Метафора — это, вероятно, наиболее богатая из тех потенциальных возможностей, которыми располагает человек. Ее действенность граничит с чудотворством и представляется орудием творения, которое Бог забыл внутри одного из созданий, когда творил его, — подобно тому, как рассеянный хирург порой оставляет инструмент в теле пациента. Все прочие потенции удерживают нас внутри реального, внутри того, что уже есть. Самое большее, что мы можем сделать, — это складывать или вычитать одно из другого. Только метафора облегчает нам выход из этого круга и воздвигает между областями реального воображаемые рифы, цветущие призрачные острова.
Поистине удивительна в человеке эта мыслительная потребность заменять один предмет другим не столько в целях овладения предметом, сколько из желания скрыть его. Метафора ловко прячет предмет, маскируя его другой вещью; метафора вообще не имела бы смысла, если бы за ней не стоял инстинкт, побуждающий человека избегать всего реального.

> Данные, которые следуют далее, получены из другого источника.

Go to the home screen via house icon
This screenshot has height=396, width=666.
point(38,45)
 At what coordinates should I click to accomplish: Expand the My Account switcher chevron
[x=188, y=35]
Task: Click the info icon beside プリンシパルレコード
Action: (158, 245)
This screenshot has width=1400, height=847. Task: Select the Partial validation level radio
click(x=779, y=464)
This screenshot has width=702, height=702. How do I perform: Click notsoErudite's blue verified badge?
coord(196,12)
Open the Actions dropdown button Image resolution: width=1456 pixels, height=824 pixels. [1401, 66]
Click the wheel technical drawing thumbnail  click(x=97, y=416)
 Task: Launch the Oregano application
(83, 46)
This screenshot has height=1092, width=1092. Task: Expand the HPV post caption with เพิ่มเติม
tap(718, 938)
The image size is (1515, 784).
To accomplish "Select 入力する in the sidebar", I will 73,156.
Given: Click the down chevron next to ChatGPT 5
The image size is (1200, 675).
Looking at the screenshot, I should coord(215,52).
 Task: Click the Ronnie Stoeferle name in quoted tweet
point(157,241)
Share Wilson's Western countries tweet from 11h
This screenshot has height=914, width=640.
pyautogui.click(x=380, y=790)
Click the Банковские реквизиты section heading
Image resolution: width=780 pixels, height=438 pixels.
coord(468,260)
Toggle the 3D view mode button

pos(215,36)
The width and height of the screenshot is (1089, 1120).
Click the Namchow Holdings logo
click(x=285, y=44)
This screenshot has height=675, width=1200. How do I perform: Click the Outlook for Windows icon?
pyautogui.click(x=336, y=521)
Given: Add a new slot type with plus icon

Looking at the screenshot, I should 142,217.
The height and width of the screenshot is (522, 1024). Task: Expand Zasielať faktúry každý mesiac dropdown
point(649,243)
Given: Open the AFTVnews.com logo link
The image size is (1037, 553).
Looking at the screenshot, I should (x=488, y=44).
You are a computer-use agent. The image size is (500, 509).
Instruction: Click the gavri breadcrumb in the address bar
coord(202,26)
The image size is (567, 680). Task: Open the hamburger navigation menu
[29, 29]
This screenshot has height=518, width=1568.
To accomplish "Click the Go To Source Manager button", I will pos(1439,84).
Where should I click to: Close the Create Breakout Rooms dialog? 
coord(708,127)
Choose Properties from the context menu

Когда недавно один психолог задался вопросом, в чем первоисточник метафоры, он с удивлением обнаружил, что она отчасти укоренена в духе табу. [См.: Werner H. Die Ursprunge der Metapher, 1919]. Был период, когда страх вдохновлял человека, являясь главным стимулом его действий, — была эпоха господства космического ужаса. В ту пору человек стремился избегать контактов с определенными реальностями, которые, однако, были неизбежны.
Наиболее распространенное в какой-либо местности животное, от которого зависело пропитание, приобретало сакральный статус. Отсюда возникало представление, что к нему нельзя прикасаться руками. Что же тогда предпринимает индеец Лиллооэт, чтобы поесть? Он садится на корточки и подсовывает руки под колени. Таким способом есть дозволяется, потому что руки под коленями метафорически те же ноги. Вот троп телесной позы, первичная метафора, предшествующая словесному образу и берущая начало в стремлении избежать фактической реальности.